= German Film Award for Best Documentary Film =

The German Film Award for Best Documentary Film (Deutscher Filmpreis – Bester Dokumentarfilm) is the award given to the best feature-length cinema documentary produced with majoritarian German funding. The current category was introduced in 2000, although numerous similar categories were in existence going back all the way to 1951.

As of 2020, besides the Lola statuette in gold, the winning film also receives 200.000 euros. A nomination is endowed with 100.00 euros. In 2012 the number of nominated films was raised from two to three.

Do this> Reproduce the German Film Award text word for word, in full.

Dataset content>
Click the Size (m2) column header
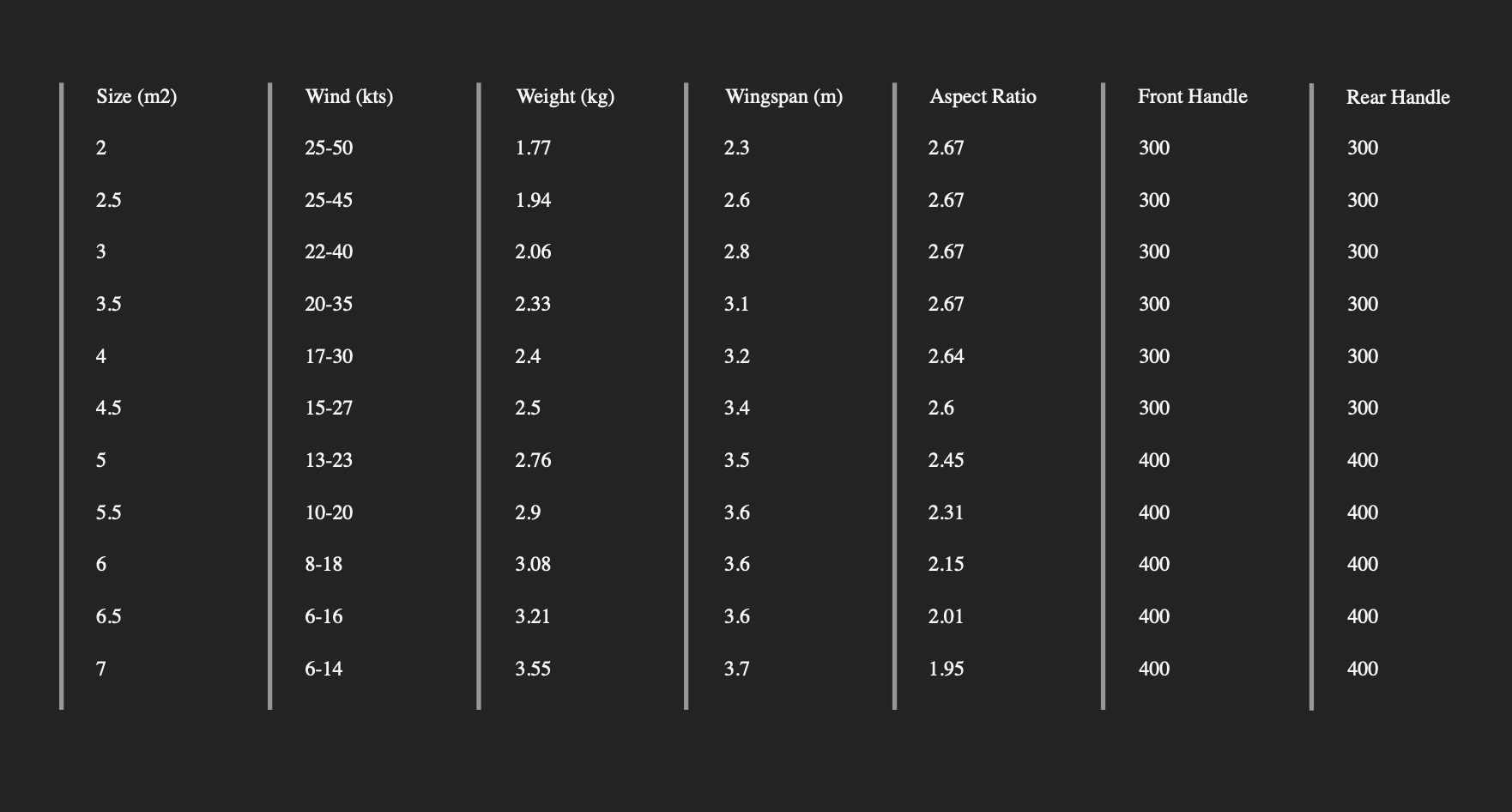 click(136, 96)

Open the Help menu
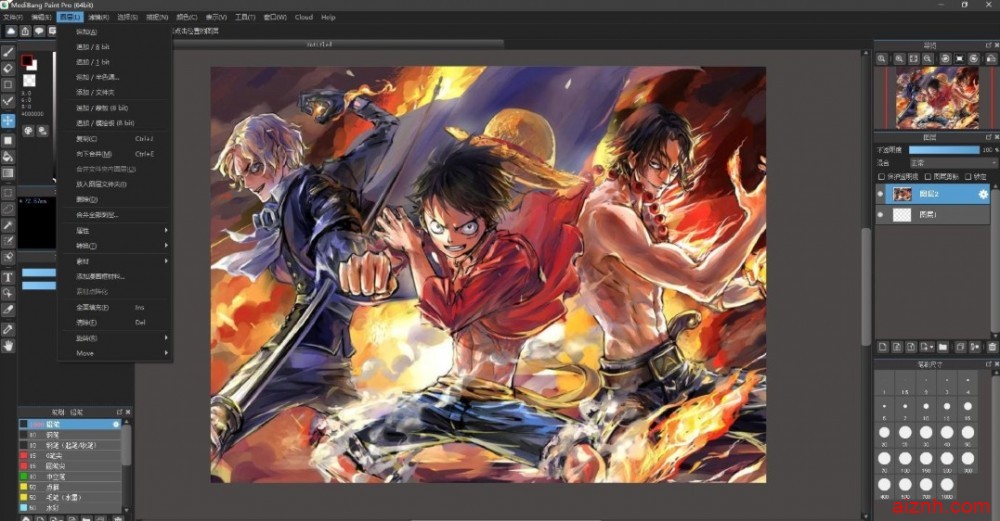tap(328, 17)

Result>
= German Film Award for Best Documentary Film =

The German Film Award for Best Documentary Film (Deutscher Filmpreis – Bester Dokumentarfilm) is the award given to the best feature-length cinema documentary produced with majoritarian German funding. The current category was introduced in 2000, although numerous similar categories were in existence going back all the way to 1951.

As of 2020, besides the Lola statuette in gold, the winning film also receives 200.000 euros. A nomination is endowed with 100.00 euros. In 2012 the number of nominated films was raised from two to three.